= WORK ORDER =
Quote the entries below from the line with "Image resolution: width=877" through the line with "has height=543, width=1024.", both ends included, and only those lines.

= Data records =
%%

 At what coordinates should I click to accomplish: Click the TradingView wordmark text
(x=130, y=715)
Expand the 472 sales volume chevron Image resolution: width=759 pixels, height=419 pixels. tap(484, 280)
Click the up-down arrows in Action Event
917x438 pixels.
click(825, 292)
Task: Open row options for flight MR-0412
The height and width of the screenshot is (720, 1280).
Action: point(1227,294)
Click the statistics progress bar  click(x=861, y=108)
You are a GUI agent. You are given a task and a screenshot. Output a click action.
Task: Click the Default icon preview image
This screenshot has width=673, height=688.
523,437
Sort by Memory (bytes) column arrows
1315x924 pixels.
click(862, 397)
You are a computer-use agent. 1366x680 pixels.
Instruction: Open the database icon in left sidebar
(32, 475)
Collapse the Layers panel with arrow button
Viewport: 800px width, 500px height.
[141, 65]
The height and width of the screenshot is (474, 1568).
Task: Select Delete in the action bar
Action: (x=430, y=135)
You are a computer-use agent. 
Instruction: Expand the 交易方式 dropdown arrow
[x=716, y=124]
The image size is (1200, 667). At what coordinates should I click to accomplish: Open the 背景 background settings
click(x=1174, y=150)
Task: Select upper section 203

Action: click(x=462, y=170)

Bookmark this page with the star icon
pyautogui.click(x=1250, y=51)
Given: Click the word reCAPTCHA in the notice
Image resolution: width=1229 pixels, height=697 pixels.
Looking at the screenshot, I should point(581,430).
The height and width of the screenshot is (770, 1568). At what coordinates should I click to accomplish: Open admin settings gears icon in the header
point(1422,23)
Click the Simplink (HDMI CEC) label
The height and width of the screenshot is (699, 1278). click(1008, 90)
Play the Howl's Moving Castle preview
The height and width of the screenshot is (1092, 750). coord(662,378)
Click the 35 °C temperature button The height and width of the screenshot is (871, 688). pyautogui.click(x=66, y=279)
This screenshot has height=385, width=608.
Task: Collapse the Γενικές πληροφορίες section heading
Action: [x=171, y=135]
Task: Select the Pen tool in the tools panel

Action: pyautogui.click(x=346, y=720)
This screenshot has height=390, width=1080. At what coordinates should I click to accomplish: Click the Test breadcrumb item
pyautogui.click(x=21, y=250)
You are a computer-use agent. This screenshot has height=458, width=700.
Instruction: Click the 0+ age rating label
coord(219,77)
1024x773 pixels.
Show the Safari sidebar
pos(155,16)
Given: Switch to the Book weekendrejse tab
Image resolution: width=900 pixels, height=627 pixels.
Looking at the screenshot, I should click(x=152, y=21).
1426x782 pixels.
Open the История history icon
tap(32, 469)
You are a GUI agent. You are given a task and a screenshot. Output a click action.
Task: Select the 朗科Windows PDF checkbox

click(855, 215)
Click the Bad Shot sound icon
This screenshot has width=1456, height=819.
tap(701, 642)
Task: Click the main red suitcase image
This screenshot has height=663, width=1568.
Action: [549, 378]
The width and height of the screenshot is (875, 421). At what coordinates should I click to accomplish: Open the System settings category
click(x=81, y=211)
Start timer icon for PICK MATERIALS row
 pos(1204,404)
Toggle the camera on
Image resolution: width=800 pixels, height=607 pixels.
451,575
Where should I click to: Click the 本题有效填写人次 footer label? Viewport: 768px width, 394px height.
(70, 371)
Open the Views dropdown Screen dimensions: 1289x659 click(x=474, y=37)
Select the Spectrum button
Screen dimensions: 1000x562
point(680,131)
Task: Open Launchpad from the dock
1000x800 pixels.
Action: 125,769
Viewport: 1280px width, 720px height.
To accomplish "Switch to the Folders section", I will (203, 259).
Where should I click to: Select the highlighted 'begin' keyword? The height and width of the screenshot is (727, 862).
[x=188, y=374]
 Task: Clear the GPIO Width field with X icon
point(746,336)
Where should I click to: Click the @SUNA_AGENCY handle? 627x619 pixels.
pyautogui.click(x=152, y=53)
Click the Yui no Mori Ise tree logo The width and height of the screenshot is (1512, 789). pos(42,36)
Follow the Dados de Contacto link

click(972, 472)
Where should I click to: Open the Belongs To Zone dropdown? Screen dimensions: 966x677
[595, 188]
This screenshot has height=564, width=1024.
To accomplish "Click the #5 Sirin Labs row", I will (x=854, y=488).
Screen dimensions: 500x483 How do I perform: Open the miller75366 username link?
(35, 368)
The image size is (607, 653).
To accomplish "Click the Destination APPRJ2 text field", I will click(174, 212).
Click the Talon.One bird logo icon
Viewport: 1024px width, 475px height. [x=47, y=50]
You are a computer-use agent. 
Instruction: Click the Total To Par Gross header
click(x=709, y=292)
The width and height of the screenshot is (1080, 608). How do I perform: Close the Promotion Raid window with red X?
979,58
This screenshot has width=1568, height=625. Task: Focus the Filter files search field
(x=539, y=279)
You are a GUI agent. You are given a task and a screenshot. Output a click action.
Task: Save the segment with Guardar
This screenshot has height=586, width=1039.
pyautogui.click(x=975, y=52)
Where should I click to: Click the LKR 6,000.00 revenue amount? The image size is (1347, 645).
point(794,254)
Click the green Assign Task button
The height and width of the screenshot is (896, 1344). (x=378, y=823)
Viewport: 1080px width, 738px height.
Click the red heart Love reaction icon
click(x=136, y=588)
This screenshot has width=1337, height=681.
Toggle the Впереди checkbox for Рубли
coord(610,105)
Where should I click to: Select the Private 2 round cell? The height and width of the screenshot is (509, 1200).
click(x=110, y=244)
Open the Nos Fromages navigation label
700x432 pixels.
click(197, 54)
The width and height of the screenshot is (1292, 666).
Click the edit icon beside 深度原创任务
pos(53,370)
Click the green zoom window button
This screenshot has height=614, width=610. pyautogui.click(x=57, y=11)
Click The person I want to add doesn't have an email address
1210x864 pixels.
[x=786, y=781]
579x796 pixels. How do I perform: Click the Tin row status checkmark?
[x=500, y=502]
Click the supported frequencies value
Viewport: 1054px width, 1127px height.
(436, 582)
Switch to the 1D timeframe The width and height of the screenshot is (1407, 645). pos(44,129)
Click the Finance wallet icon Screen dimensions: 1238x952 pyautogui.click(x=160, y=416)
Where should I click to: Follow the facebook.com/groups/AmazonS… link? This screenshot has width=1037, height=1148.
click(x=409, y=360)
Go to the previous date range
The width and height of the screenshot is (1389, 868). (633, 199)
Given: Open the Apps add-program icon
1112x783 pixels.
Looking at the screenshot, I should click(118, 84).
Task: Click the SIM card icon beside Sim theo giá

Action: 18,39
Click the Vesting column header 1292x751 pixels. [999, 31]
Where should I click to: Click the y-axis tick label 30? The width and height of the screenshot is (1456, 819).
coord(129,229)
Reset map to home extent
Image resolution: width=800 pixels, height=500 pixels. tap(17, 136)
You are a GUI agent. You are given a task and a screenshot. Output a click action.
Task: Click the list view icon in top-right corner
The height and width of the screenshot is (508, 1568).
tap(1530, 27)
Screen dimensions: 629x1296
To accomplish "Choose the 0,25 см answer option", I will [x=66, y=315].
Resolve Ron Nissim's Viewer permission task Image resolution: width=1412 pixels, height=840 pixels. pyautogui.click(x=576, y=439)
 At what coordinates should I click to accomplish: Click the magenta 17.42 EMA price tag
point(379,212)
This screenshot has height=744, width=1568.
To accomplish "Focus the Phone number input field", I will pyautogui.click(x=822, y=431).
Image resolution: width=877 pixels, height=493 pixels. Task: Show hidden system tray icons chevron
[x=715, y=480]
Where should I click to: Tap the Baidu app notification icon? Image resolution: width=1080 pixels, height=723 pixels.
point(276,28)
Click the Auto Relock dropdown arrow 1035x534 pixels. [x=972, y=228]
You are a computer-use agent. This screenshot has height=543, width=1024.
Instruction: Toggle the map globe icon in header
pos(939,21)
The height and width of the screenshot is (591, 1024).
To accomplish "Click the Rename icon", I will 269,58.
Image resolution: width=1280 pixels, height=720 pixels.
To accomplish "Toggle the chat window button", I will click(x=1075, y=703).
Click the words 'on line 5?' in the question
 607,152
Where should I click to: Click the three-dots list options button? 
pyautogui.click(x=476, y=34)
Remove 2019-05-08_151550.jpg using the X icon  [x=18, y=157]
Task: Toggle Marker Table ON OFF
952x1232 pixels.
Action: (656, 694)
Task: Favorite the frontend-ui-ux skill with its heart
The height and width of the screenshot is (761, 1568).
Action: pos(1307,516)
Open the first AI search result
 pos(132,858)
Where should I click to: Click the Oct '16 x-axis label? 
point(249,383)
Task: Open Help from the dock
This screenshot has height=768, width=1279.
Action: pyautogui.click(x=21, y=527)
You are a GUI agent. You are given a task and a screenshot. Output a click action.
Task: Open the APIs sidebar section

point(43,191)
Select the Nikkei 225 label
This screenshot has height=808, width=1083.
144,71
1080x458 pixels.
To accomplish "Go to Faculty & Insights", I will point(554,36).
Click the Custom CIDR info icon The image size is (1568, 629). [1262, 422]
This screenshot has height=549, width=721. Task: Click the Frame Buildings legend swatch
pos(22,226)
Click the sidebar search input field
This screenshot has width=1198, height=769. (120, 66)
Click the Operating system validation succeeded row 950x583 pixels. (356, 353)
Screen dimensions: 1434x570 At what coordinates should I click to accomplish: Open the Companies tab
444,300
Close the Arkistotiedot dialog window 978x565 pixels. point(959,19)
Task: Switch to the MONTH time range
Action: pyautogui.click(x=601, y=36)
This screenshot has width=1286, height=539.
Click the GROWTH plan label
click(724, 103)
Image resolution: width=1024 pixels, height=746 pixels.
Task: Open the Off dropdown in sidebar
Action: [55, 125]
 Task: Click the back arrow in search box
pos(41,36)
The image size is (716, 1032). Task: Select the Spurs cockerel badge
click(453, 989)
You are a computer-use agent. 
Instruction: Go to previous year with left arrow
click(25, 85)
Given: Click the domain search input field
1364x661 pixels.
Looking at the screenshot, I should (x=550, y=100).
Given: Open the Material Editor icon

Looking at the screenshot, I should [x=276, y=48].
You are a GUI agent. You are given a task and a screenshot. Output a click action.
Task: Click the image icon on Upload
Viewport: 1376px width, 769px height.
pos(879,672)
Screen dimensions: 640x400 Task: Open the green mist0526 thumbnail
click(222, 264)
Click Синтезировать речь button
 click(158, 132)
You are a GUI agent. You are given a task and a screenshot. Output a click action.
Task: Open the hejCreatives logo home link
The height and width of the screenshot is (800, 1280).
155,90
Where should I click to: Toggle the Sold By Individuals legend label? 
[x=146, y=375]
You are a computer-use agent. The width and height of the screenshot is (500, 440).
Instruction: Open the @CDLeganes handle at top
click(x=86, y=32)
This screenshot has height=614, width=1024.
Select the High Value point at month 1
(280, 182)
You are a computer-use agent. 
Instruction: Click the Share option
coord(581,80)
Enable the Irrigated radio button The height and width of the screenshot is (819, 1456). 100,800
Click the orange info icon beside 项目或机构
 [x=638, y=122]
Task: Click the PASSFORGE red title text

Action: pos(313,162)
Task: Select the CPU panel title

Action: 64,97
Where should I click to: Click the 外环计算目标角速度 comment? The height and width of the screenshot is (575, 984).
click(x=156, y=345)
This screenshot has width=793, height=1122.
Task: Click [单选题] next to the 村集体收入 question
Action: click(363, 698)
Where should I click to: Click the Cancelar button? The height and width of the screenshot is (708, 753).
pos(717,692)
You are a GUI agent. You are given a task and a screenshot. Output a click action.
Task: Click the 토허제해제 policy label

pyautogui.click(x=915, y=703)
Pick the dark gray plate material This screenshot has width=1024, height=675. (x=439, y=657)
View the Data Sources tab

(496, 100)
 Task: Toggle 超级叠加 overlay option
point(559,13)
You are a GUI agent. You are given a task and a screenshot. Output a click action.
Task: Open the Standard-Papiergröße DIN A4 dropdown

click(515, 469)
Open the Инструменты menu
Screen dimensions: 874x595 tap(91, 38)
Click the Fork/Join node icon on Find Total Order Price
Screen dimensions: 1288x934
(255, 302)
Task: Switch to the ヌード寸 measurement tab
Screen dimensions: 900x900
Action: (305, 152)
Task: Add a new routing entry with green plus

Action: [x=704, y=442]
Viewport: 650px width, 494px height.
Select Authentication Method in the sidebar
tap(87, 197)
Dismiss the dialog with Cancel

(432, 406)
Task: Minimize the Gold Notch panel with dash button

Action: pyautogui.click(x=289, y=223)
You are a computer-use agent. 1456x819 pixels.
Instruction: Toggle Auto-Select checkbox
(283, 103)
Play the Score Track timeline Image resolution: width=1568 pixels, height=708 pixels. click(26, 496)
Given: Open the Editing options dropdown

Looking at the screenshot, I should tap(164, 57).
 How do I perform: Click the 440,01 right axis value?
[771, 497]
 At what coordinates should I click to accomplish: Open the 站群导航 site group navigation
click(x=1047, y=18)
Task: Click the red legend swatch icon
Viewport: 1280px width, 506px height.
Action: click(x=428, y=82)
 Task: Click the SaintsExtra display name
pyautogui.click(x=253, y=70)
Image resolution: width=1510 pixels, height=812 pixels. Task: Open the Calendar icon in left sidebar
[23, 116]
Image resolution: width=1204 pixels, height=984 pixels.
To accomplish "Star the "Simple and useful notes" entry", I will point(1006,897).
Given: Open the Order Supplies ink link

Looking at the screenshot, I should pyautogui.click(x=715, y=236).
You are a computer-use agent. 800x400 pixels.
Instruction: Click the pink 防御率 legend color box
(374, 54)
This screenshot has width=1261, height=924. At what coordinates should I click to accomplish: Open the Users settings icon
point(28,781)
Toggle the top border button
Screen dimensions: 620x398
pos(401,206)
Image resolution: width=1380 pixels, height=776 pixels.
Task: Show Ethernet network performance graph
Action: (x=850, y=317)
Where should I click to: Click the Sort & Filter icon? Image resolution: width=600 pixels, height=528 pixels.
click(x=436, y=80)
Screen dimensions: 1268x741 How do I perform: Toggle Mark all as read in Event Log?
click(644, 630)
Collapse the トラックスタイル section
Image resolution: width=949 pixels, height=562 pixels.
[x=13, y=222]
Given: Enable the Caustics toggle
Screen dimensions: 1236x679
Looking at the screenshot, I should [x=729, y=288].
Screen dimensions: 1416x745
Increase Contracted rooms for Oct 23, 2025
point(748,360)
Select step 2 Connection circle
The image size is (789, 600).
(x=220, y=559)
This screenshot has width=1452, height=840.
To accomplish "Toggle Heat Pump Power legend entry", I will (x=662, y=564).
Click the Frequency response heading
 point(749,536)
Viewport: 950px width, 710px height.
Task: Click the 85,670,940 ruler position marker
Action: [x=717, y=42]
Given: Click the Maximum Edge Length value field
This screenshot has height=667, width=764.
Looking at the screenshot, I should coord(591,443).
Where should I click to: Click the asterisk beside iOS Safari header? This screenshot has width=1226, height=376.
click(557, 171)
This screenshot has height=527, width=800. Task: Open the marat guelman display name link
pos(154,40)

%%

= SOLUTION TO THE EXERCISE =
Image resolution: width=877 pixels, height=493 pixels. Task: Show hidden system tray icons chevron
[x=715, y=480]
Where should I click to: Tap the Baidu app notification icon? Image resolution: width=1080 pixels, height=723 pixels.
point(276,28)
Click the Auto Relock dropdown arrow 1035x534 pixels. [x=972, y=228]
You are a computer-use agent. This screenshot has height=543, width=1024.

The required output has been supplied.